> _Provided passage_:
_ _ _ _
A rectangular block of width \(w=116.5 \mathrm{~cm},\) depth \(d=164.8 \mathrm{~cm}\) and height \(h=105.1 \mathrm{~cm}\) is cut diagonally from one upper corner to the opposing lower corners so that a triangular surface is generated, as shown in the figure. A paperweight of mass \(m=16.93 \mathrm{~kg}\) is sliding down the incline without friction. What is the magnitude of the acceleration that the paperweight experiences?

Short Answer

Expert verified
Answer: The magnitude of the acceleration that the paperweight experiences while sliding down the incline without friction is approximately \(4.50\mathrm{~m/s^2}\).
_ _ _ _
> _Stored data_:

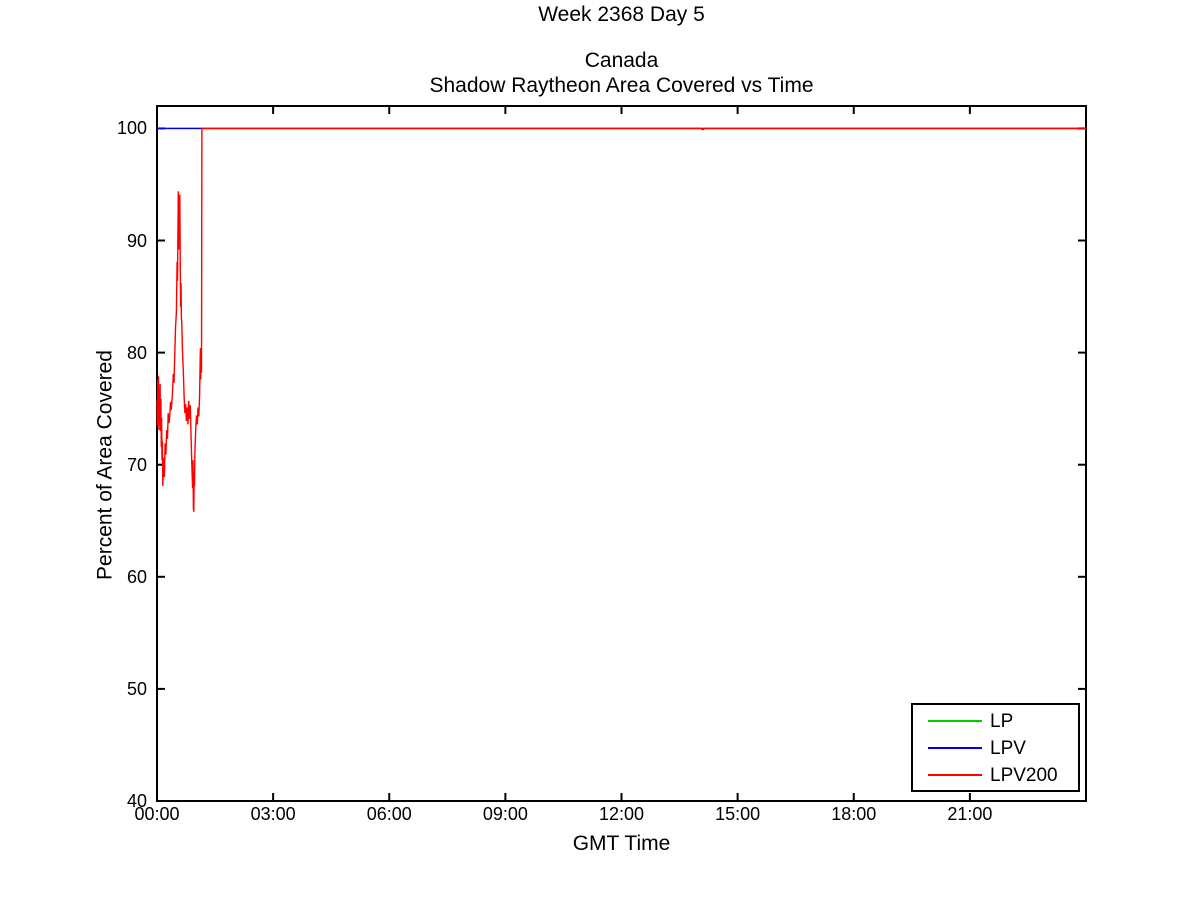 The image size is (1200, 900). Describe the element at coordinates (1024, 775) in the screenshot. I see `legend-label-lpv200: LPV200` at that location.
_ _ _ _
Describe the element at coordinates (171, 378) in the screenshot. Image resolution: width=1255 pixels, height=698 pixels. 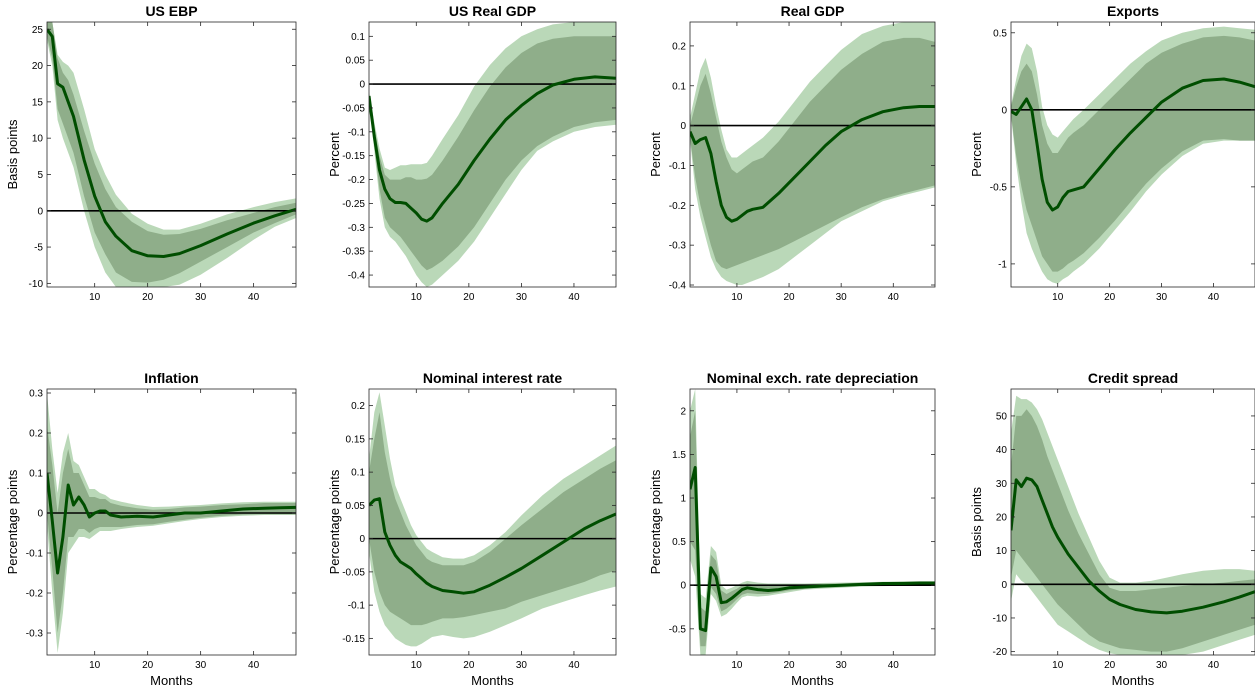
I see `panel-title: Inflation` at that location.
_ _ _ _
> _What you have to do_: Reproduce verbatim the portion of the sliding paperweight problem starting with "A rectangular block" and going on through "the paperweight experiences?".

> _Solution to the problem_:
A rectangular block of width \(w=116.5 \mathrm{~cm},\) depth \(d=164.8 \mathrm{~cm}\) and height \(h=105.1 \mathrm{~cm}\) is cut diagonally from one upper corner to the opposing lower corners so that a triangular surface is generated, as shown in the figure. A paperweight of mass \(m=16.93 \mathrm{~kg}\) is sliding down the incline without friction. What is the magnitude of the acceleration that the paperweight experiences?